| What needs to be done |
When the line containing "Instruction: Click the" is found in the data below, give it again along with every later line, exactly; drop the pictures.

| Records for the exercise |
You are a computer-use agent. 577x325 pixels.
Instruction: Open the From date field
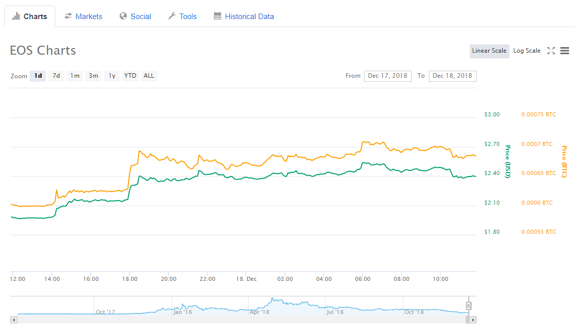pos(388,76)
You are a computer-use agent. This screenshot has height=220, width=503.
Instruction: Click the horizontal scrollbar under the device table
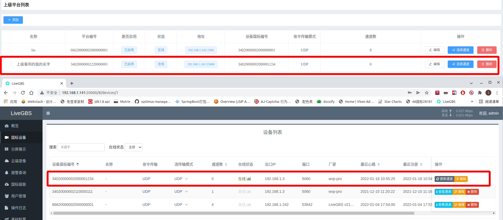[233, 213]
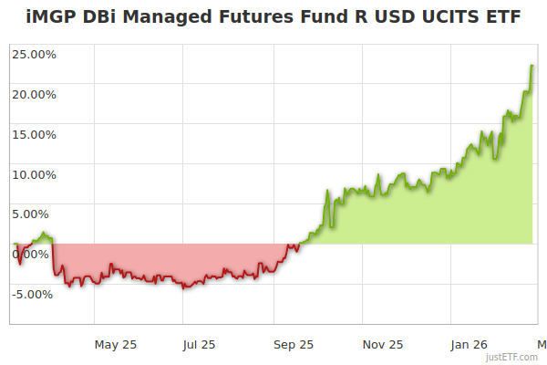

| Response to the task |
Instruction: Click the horizontal scrollbar under the device table
[233, 213]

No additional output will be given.